CH : Je ne suis pas mécontent de pouvoir passer à autre chose. Mais d’un autre côté, ce show a été la plus belle aventure de ma vie et m’a tout donné : une carrière, une sécurité financière, et la possibilité de pouvoir choisir ce que je veux faire ensuite. C’est certain que je vais traverser une période bizarre où je vais devoir définitivement abandonner ce personnage. Cette idée de faire partie d’un club de motards, même si c’est virtuel, va me manquer. Car il faut savoir que nous passons énormément de temps ensemble pendant le tournage, mais aussi en dehors. Pendant le week-end, cela nous arrive fréquemment de faire des virées sur deux roues à travers la côte Californienne, notamment avec Tommy Flanagan (Chibs) et Mark Boone (Bobby) avec lesquels je suis devenu ami.

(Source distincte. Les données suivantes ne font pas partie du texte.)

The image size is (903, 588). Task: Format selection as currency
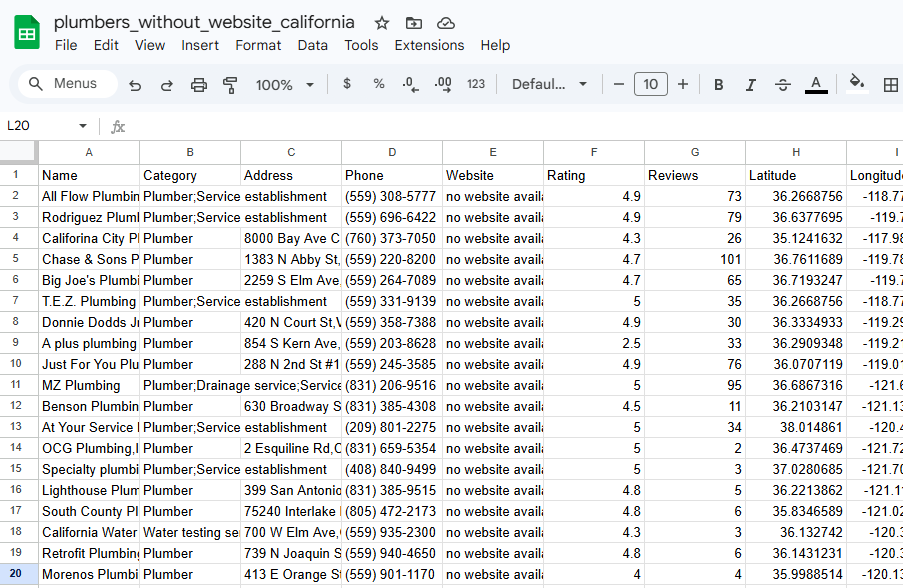tap(346, 85)
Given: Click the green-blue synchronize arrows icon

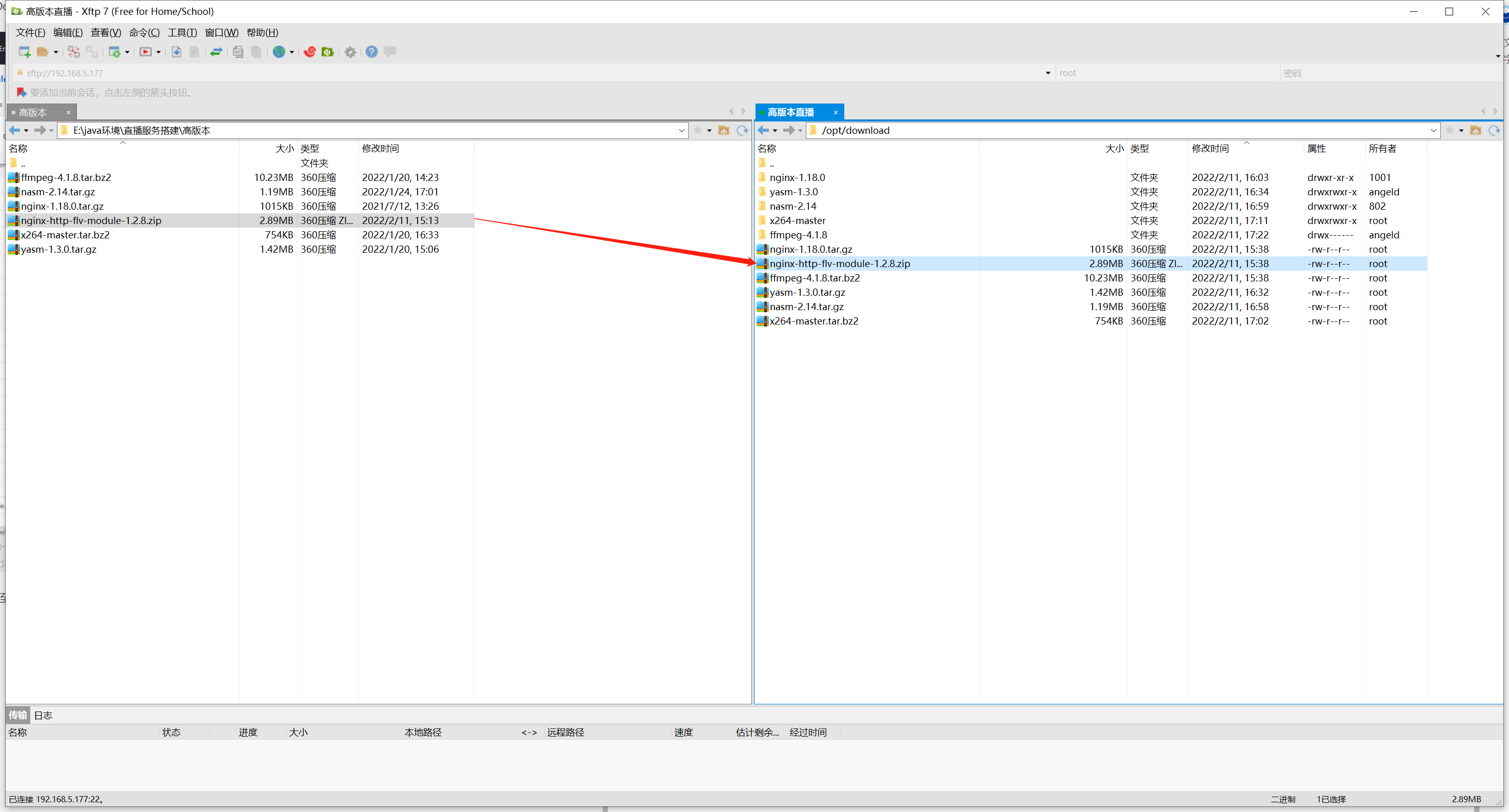Looking at the screenshot, I should (216, 52).
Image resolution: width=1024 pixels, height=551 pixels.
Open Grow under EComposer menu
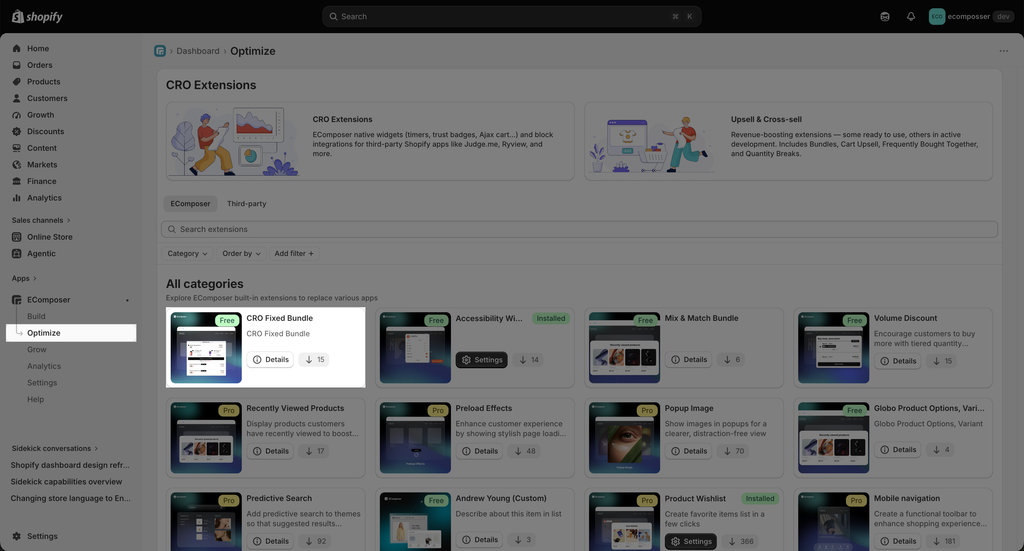[37, 349]
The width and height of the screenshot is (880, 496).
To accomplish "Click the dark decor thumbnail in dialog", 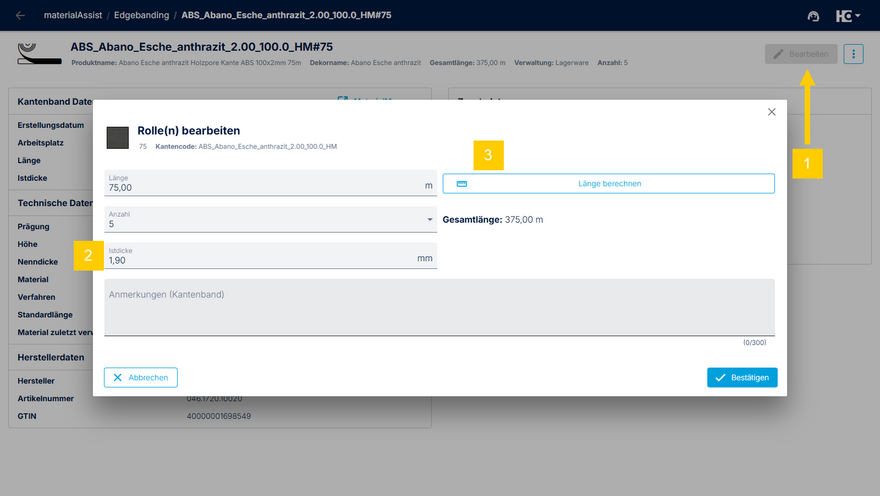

Après toutes ces saisons, les séries télévisées c’est fini pour vous ?
CH : Au contraire ! Je veux trouver une série après avoir tourné un ou deux films de cinéma. Car j’adore le rythme de la télé et le temps que cela prend pour tourner une saison et ainsi d’avoir le temps d’explorer à fond le personnage que vous incarnez. Au cinéma, à moins que ce soit une sorte de trilogie, cela va trop vite, et c’est difficile pour moi de rentrer dans la peau de tel ou tel héros. Sur un plateau de cinéma, on passe beaucoup de temps à attendre, tandis qu’en TV, on peut tourner jusqu’à six ou sept scènes par jour, un épisode en cinq ou six jours. Et j’aime ça, d’usiner et de ne pas perdre mon temps. Si vous voulez un exemple de cinéma : sur Pacific Rim, j’avais une scène de dialogue d’une seule page et cela a pris cinq jours à Guillermo Del Toro pour la tourner et pendant une période de cinq mois ! J’adore le cinéma, mais ce processus de tournage me rend un peu dingue. J’ai besoin d’action et d’une bonne montée d’adrénaline. De tourner un show TV me maintient éveillé et stimulé. Je trouve la télé également plus confortable quelque part, et c’est comme rester en famille pendant quelques années si le show est renouvelé. Restez donc à l’affût, vous risquez de me voir débarquer chez vous très prochainement !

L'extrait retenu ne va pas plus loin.